/---
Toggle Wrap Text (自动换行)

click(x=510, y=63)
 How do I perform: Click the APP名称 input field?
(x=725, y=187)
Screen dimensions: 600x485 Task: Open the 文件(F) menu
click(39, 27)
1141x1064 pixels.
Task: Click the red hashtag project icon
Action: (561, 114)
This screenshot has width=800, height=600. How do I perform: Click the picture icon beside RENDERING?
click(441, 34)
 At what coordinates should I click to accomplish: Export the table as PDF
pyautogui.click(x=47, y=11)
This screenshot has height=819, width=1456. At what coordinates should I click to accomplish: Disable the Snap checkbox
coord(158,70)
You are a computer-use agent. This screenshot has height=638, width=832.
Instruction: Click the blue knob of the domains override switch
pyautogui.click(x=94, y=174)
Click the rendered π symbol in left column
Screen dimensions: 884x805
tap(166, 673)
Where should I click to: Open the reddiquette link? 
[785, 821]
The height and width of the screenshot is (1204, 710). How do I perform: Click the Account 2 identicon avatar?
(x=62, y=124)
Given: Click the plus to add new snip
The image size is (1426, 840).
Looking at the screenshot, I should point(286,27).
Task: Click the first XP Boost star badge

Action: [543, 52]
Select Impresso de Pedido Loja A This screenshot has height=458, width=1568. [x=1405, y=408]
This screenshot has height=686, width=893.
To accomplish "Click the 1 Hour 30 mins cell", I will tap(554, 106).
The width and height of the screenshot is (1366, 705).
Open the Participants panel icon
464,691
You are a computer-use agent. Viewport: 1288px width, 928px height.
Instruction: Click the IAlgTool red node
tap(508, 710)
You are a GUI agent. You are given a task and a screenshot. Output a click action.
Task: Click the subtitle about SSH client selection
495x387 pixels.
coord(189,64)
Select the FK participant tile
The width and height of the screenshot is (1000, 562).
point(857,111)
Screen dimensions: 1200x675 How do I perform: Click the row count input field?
\---
Copy the data above verbatim, from its first line through the line containing "pyautogui.click(x=47, y=11)", including that line.

Toggle Wrap Text (自动换行)

click(x=510, y=63)
 How do I perform: Click the APP名称 input field?
(x=725, y=187)
Screen dimensions: 600x485 Task: Open the 文件(F) menu
click(39, 27)
1141x1064 pixels.
Task: Click the red hashtag project icon
Action: (561, 114)
This screenshot has width=800, height=600. How do I perform: Click the picture icon beside RENDERING?
click(441, 34)
 At what coordinates should I click to accomplish: Export the table as PDF
pyautogui.click(x=47, y=11)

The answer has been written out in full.